EL QUE FUERA presidente de las Cortes de Castilla y León, por obra y gracia de Albert Rivera, vuelve a casa. Tras dejar una huella imborrable en política, Luis Fuentes regresa a la que casi fue su hogar, tentado de hacer uso del pisito que guarda el parlamento con más celo que el trajín de los BMWs. Lo hará para comparecer en comisión y contar qué ha hecho desde que lo fichara el PP, que no paga traidores, los pagamos nosotros con nuestros impuestos, al frente del área esa del Corredor Atlántico que perpetraron en el departamento de movilidad y trajines para asalariar al gachó.
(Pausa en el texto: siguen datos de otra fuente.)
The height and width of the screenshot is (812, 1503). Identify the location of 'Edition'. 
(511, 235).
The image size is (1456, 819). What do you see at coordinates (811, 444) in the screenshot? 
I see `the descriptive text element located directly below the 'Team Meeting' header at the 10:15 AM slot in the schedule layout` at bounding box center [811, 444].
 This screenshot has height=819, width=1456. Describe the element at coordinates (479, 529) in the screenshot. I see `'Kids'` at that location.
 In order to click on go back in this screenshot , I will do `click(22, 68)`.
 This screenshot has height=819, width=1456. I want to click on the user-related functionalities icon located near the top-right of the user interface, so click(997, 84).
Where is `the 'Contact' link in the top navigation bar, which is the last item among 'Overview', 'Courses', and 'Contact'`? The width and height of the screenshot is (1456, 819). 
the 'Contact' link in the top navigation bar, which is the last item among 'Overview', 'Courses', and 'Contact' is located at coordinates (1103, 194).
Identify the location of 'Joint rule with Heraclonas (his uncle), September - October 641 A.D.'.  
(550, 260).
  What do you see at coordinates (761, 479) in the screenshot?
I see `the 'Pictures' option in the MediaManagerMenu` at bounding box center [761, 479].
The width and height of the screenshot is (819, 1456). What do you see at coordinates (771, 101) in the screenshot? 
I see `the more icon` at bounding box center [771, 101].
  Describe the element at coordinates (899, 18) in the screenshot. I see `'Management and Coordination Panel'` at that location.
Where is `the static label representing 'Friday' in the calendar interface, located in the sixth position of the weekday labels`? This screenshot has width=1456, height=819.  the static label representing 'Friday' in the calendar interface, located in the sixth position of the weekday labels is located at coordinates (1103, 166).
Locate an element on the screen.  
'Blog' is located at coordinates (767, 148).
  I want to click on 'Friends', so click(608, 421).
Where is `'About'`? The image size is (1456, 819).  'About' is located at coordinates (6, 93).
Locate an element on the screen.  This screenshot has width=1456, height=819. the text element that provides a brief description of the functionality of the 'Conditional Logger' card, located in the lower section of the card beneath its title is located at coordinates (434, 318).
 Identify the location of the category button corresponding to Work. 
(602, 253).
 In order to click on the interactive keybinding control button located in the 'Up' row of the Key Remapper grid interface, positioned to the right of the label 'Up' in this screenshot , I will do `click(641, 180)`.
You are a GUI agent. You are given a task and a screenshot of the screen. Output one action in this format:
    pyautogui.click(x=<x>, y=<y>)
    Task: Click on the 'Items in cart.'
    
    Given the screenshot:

Es decir, la comparecencia no se alargará más allá de dos minutos. Podría incluir su devenir político y cuajar la comparecencia en cinco minutos, y nos sobran dos. Pero esto será el lunes porque hoy anda ocupado haciendo nada. Correrá la sangre. Igea acudirá presto para ensañarse con el que fuera su compañero de viaje en los tiempos inútiles de Cs. Todo el rencor, el odio y la envidia desparramadas en una sala de comisiones. Sangre y sesos, metafóricos, por el suelo y las paredes. Podría Pollán, que no cesa en su empeño de llevarse el gato al agua de la candidatura que dejó vacante García Gallardo, autorizar una performance. Montar un cuadrilátero de barro y calzarles a ambos, Fuentes e Igea, un tanguilla de leopardo y que se zurren de lo lindo. Todo en prime time. Hozando. Y que lo retransmita Pablo Fernández, el verbo más vigoroso de la cámara, que lo mismo se alía con Igea que con VOX y luego se hace un vídeo en redes llamando «vago» y «sanguijuela» a Abascal, mientras uno de VOX le susurra en el escaño. El barrizal de las Cortes de Castilla y Pollán. Seguimos a la espera de saber el uso y disfrute de los BMWs oficiales por parte de sus señorías de la Mesa de Cortes, a cuenta del contribuyente. En este asunto hay un consenso de silencio y fango. El mismo que para no contestar. El bipartidismo de VOX y PSOE hace mella en la transparencia. ¡Que venga Koldo!